#### PAGE EXCERPT

MARTIN: OK. So, Cheryl, what contracts did you look at, and what were some of the key findings?
THOMPSON: We looked at a particular portion of all those contracts, ones where the government didn't require companies to go through a full competitive bidding process. More than 250 companies got contracts worth more than a million dollars - fit into that category. And my colleagues Joel Rose and Robert Benincasa and I reviewed those and then reached out to many of the companies listed to learn more. And one of the key findings is that many of these companies had almost no experience either manufacturing or delivering PPE, the personal protective equipment. It just wasn't their typical line of work.
MARTIN: OK. So no experience, and even so, they got multimillion-dollar contracts.
THOMPSON: Absolutely, they did. Some contractors had never worked in the medical field. One company was a school security consultant; another was a liquor importer. And that last one was a California contractor who imported vodka. That company got a $48 million contract from FEMA to supply KN95 respirator masks. I'm still waiting on an answer from the agency on what he has produced so far. But we also found many companies played the role of middlemen. They didn't make what the government needed, so they had to go find it, and it was often in China. And we also found that at least three companies formed just days before they got the contracts.

########

*EXERCISE INSTRUCTIONS:*
a) In the PPE contracts interview, what did FEMA contract the California vodka importer to supply?
b) Carry on the PPE contracts interview past its final line.
The listing comes from a separate, unrelated source.

#### SOURCE DATA

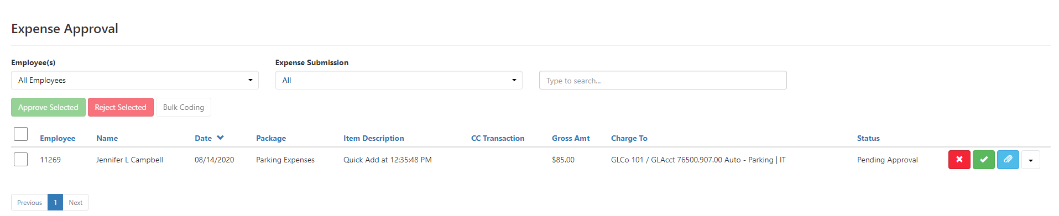Open the row actions caret menu
Screen dimensions: 1059x216
(1030, 160)
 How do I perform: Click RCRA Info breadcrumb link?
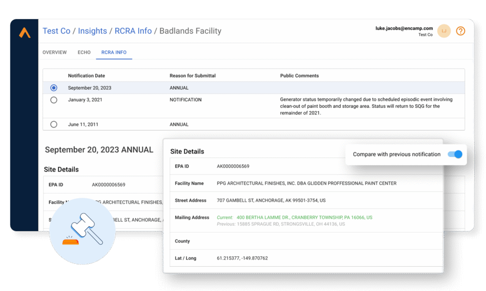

########

*LIST OF ANSWERS:*
a) KN95 respirator masks, under a $48 million contract.

b)
MARTIN: So why? I mean, aren't there rules in contracting that would require the government to pick companies with reliable track records?
THOMPSON: There are rules for contracting, for sure. And FEMA and other agencies do say they have a rigorous vetting process, and they look into companies with prior government contracting experience and other factors. But there's also a theory that, in a crisis, you just do what you have to do. Juliette Kayyem is a former official at the Department of Homeland Security, and she explains it this way.
JULIETTE KAYYEM: The theory is you go big or stay home. You just do a lot. Some of it may be mistakes; some of it may not. And then - but, you know, if it can solve the problem, no one's going to be mad at you.
THOMPSON: That's the theory, Rachel, but there's a price to pay - whether the government ends up paying too much or whether companies can't deliver.
MARTIN: And could you tell, Cheryl, whether companies were able to deliver, even given the lack of experience?
THOMPSON: Well, some did, some didn't. Or they couldn't deliver on time and needed an extension. And remember, Rachel, that this is - was at a time when it was urgent to get the equipment fast. So one example of someone who did deliver is Concourse Federal Group. That company got a $2 million contract with the VA to deliver things like masks and hand sanitizer. Geoff Perkins is the co-founder and president of that company.
GEOFF PERKINS: They're in crisis mode. We quickly moved into crisis mode to try to help them the best we could. Obviously, starting into a new business line, there's always a concern. Whether you're in a crisis like this or just normal, there's always unknowns - so, you know, is the PPE really going to get delivered on time, where we need it to be, of the right quality, of the right origin, etc.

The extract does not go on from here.